Concurrency is not academic for radio software — it is the whole architecture. A live capture from a software-defined radio naturally splits into stages that must run at the same time, each feeding the next:

a capture thread pulling raw IQ samples off the device as fast as they arrive, never blocking;
a DSP thread filtering and demodulating those samples;
a decode thread turning the demodulated signal into packets, audio or text.

These form a pipeline, and channels (or queues) are the perfect glue: the capture stage sends buffers down a channel, the DSP stage receives, processes, and sends results onward to the decode stage. Each stage runs concurrently, the runtime can spread them across cores in parallel, and the channels handle hand-off without a single shared-memory data race. If one stage falls behind, a bounded channel provides natural back-pressure.
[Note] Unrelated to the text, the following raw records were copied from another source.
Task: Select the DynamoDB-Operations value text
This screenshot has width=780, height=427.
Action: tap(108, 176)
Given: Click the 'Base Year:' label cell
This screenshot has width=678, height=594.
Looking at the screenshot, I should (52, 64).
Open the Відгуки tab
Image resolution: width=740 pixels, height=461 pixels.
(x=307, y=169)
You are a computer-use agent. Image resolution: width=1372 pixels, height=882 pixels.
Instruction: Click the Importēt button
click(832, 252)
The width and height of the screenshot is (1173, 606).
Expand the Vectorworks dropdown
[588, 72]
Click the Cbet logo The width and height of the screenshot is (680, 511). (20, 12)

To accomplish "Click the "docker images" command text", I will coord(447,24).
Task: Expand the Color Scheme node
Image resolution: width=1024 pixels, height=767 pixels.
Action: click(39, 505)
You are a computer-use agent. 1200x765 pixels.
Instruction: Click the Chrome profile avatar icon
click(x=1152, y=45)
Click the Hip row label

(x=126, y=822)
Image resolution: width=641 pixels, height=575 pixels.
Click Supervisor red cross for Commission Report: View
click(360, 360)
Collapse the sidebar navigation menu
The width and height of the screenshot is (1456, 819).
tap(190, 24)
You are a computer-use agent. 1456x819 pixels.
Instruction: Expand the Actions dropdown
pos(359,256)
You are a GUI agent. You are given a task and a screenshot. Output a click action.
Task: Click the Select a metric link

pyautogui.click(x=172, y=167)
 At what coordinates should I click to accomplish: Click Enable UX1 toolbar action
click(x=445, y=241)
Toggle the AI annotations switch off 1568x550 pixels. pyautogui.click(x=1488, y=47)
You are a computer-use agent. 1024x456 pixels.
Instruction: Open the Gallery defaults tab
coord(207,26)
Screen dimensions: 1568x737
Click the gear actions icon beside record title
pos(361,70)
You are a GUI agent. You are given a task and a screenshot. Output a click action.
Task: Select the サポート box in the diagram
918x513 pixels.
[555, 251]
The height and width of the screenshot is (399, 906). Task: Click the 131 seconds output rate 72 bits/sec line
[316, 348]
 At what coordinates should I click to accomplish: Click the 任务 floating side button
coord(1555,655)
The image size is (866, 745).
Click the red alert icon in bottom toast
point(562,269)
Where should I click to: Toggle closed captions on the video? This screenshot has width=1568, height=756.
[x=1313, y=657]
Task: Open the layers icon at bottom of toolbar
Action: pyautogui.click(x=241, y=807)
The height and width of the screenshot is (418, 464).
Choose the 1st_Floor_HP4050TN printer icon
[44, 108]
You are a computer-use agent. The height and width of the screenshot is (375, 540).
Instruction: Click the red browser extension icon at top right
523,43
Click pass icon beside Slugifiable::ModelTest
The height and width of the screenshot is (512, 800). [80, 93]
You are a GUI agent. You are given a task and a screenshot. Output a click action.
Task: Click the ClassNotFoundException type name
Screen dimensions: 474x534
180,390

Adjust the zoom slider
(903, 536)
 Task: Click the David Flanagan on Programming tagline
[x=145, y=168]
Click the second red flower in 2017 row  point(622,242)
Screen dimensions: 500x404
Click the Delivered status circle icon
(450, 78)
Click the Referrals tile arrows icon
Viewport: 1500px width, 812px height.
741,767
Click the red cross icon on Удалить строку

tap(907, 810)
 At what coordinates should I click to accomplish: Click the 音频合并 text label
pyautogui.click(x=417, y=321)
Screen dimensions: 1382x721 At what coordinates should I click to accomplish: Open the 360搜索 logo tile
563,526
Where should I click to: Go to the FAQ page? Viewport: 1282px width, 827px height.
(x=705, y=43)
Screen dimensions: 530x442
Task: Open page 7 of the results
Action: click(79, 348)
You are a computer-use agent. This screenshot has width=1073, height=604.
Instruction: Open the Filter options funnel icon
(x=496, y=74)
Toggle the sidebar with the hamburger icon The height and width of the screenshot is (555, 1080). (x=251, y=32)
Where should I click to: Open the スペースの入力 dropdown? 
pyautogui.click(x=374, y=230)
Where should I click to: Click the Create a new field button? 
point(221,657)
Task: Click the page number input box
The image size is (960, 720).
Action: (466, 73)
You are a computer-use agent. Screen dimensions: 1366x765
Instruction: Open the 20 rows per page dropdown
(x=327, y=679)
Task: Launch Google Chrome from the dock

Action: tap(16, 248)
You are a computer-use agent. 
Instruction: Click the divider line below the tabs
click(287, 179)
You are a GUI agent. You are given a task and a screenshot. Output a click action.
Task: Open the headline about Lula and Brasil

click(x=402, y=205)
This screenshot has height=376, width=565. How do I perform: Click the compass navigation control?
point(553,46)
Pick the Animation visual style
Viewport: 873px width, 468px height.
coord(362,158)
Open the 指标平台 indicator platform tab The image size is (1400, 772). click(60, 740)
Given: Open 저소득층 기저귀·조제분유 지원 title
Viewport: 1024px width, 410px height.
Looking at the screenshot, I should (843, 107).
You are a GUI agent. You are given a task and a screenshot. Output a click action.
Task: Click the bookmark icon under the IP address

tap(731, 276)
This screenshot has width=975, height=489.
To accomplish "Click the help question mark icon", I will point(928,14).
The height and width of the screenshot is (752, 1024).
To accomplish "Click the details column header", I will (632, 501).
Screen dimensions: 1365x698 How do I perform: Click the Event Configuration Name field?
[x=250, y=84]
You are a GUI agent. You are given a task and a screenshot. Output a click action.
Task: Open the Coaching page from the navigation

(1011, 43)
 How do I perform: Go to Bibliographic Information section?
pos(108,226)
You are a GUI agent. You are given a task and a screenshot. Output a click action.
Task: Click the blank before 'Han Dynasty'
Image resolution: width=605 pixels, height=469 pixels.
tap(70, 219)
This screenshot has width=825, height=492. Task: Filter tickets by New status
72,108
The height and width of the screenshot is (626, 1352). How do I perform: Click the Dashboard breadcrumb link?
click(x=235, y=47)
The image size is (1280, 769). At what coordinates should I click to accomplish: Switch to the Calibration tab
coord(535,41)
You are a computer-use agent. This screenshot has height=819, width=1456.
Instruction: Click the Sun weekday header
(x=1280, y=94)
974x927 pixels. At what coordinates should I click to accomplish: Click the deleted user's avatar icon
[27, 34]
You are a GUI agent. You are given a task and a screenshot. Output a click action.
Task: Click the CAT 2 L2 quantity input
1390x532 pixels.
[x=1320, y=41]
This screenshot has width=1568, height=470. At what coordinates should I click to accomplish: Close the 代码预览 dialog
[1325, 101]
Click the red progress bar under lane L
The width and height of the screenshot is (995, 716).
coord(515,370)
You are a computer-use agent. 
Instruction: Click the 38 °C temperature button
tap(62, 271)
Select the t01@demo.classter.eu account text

We build out this exact pattern in concurrency and pipelines.

Recap

Concurrency vs parallelism — concurrency structures independent tasks; parallelism runs them at the same instant on multiple cores.
Threads and locks — powerful and parallel, but shared memory invites data races and deadlocks.
Async/await — single-threaded event loops excel at I/O-bound work, not CPU-bound work.
Goroutines and channels — Go’s CSP model communicates instead of sharing memory, making pipelines natural.
Actor model — isolated, share-nothing actors pass messages, so data races are impossible by construction.
Data races are the enemy — every model is, at heart, a strategy for avoiding unsynchronised shared writes.

Next up: how a language’s design shapes its attack surface — language-level security.

Frequently asked questions

What is the difference between concurrency and parallelism?

Concurrency is dealing with many tasks at once — structuring a program so tasks can make progress independently, even on a single core by interleaving. Parallelism is doing many things at literally the same instant, which requires multiple cores. Concurrency is about structure; parallelism is about execution.

What is a data race?

A data race happens when two threads access the same memory at the same time and at least one is writing, with no synchronisation. The result is unpredictable — corrupted values or crashes that appear randomly. Locks, channels and the actor model are different strategies for avoiding them.

How are goroutines different from OS threads?

Goroutines are lightweight tasks managed by Go’s runtime, not the operating system. They start with tiny stacks and the runtime multiplexes many of them onto a few OS threads, so you can run hundreds of thousands cheaply. They communicate over channels rather than sharing memory directly.